Summer has well and truly arrived this week – with temperatures reaching a scorching 35ºC and higher in some parts of the UK. As temperatures begin to climb, our water usage can go up too, and coupled with reduced rainfall during the summer this can put a big strain on our water supplies. Luckily there are lots of small things we can all do that can make a big difference to reduce our water usage. Here’s a look at some of our favourite ways to save:
In the home
With the hotter weather comes the potential for more BBQs and salads, meaning less washing up! When it is time to do the washing-up, if you have a dishwasher, remember to make sure it is fully loaded before switching on. Half loads actually use more than half the energy and water of a full load!
Same goes for washing machines: washing clothes accounts for 15 per cent of our daily water usage, so why not put on one less clothes wash a week and make the most of the warmer weather by airing your clothes instead of tumble drying – do this every week and you’ll save about 5,000 litres of water a year!
Out and about
Planning some days out this summer? Don’t forget to pack a reusable water bottle. It takes up to seven litres of water to make a one litre plastic water bottle, so by choosing tap water, you’re actually saving water. Even better news, with more than 20,000 refill points across the country it’s now easier than ever to top up.
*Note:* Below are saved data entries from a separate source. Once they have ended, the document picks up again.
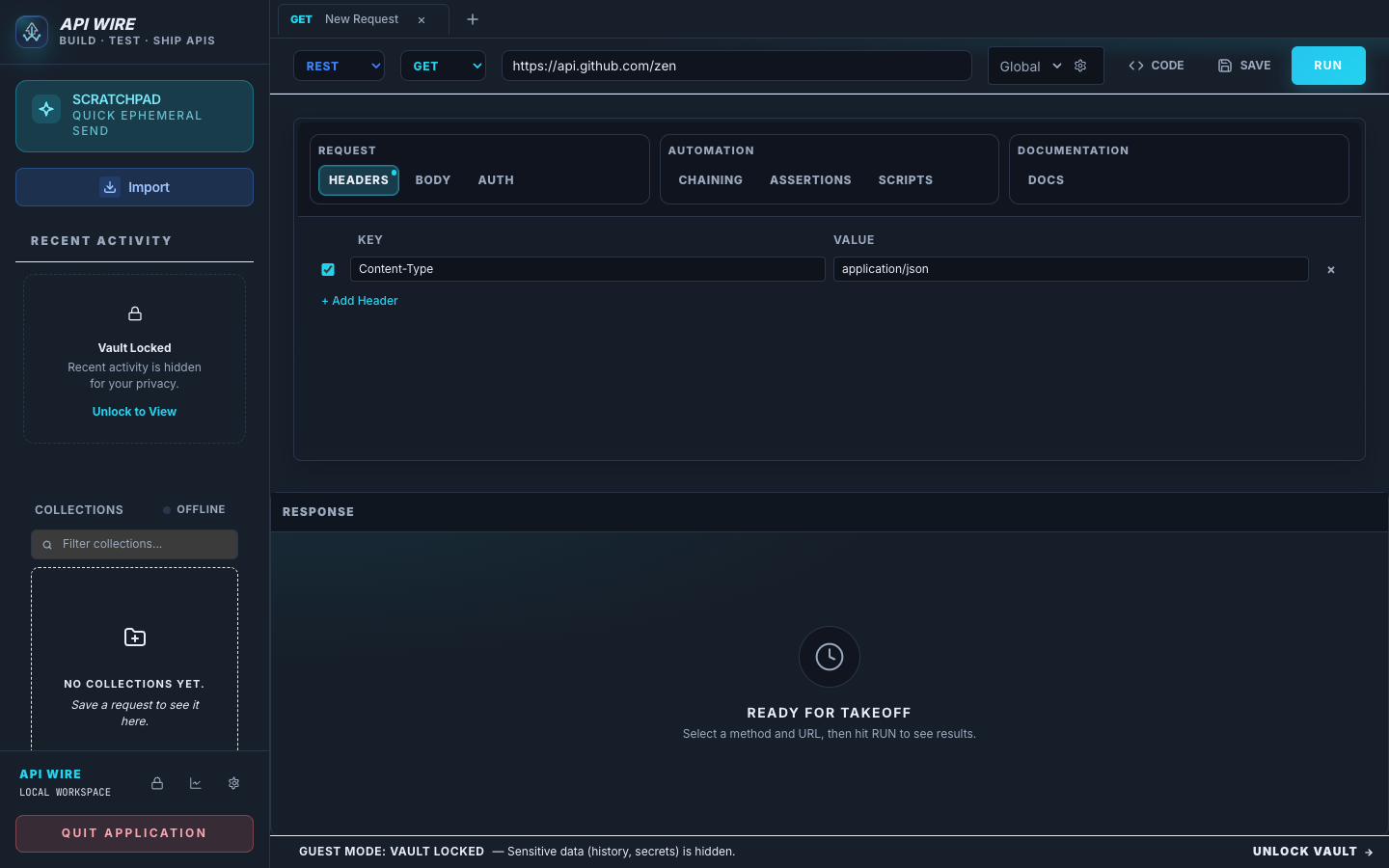Switch to the BODY tab
This screenshot has width=1389, height=868.
(x=432, y=179)
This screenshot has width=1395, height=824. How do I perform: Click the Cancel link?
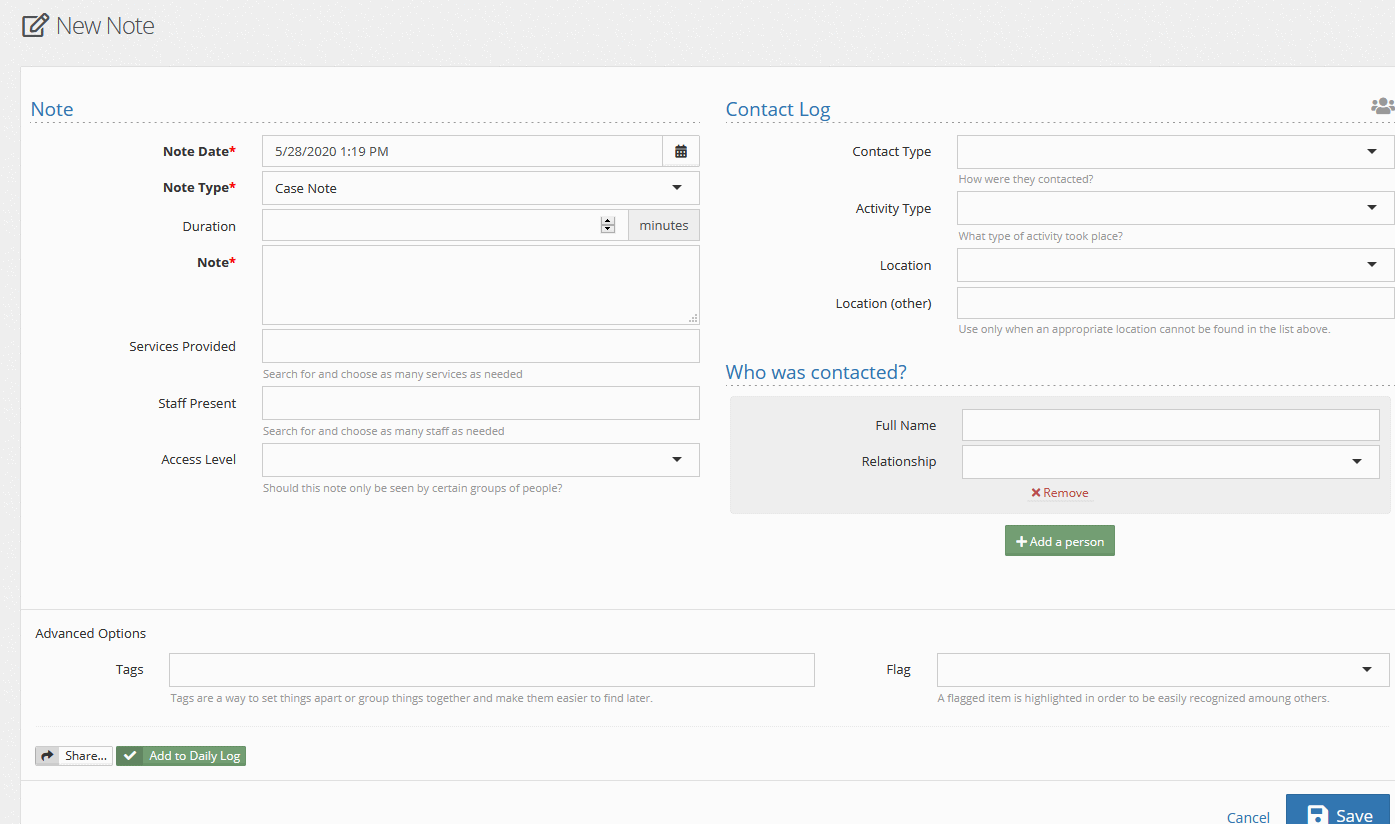tap(1247, 817)
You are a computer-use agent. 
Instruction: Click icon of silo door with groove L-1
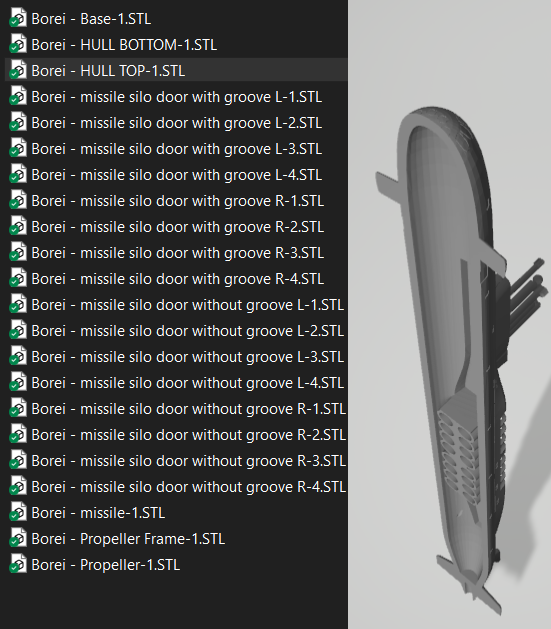pos(18,97)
Keeping hydrated at home is important too. In the UK our tap water is some of the best in the world, and even better when it’s cold. But instead of waiting for the tap to run cold – which can waste 10 litres a day – keep a large jug of tap water in the fridge so you’ll always have a ready-chilled supply.
In the garden
Did you know getting your butt out is an all year round activity? Just one water butt holds enough rainwater to fill 25 watering cans and with the average roof collecting enough rainwater to fill around 450 water butts a year, this is the perfect way to keep your garden topped up, whatever the weather.
Will you be digging out the paddling pool during the holidays? When you’ve finished with it, rather than pouring water straight down the drain, why not reuse some of it to give your lawn or plants a drink instead?
Speaking of the garden, if you think your lawn is looking more brown than green during the warmer weather, don’t worry. Lawns can usually go without watering for around six weeks and recover quickly when it does rain.
If you’re going away for a few days, you can still make sure plants and flowers get enough to drink by making a drip feeder. They’re a great way to keep your plants watered when you not there, as they slowly drip water directly to the plant roots.
Whatever the weather, we have lots of tips and tricks to help you be more water savvy.